Die meisten der Risikofaktoren, die wir heute für die Steuerung der Therapie benutzen, sind genetische Risikofaktoren. Genveränderungen, von denen wir aus Erfahrung wissen, dass sich die Erkrankungen mit konventioneller Therapie nicht gut heilen lassen. Daneben ist die Qualität des Ansprechens ein Risikofaktor. Bei der akuten lymphatischen Leukämie stehen Verfahren zur Verfügung, die eine Zelle in einer Millionen Zellen nachweisen kann. Und diese Tiefe der Remission ist eine der wichtigen Voraussetzungen, sich darauf verlassen zu können, dass man auf dem Weg Richtung Heilung ist. Diese Verfahren sind bei den Lymphzellen so gut machbar, weil jede Lymphzelle in ihrem Antikörpergen einen individuellen Marker hat. Und damit kann man für jeden Patienten quasi eine spezifische Nachweisprobe generieren, mit dem man für ihn diese Zellen mit dieser hohen Präzision nachweisen kann.

Werden die Patienten heutzutage noch in Standard, Risiko und Hochrisiko einteilt?

Das wird nach wie vor gemacht, aber im Wesentlichen geht es um die Frage: Muss man oder kann man transplantieren. Kann man transplantieren heißt Alterung Komorbidität.

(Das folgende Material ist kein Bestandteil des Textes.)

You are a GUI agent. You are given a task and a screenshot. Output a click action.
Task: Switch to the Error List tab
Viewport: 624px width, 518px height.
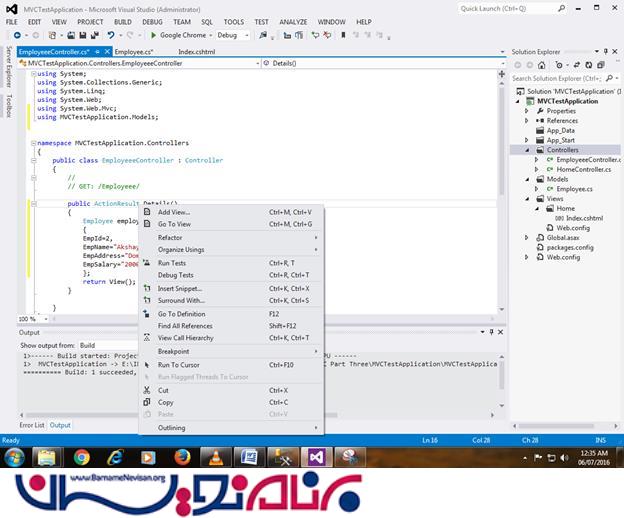32,425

Muss man transplantieren, heißt Genetik der Erkrankung.

Das bedeutet, dass man als Patient eigentlich nichts machen kann, um das Risiko zu vermindern?

Die Kriterien, die wir für die Krankheitseinstufung verwenden, sind unveränderliche Eigenschaften der Erkrankung. Insofern kann der Patient nicht das Risiko nicht minimieren. Bezüglich Begleiterkrankungen gibt es manche Dinge, die man beeinflussen kann, z. B. Rauchen aufhören während einer Chemotherapie ist prinzipiell immer eine gute Idee.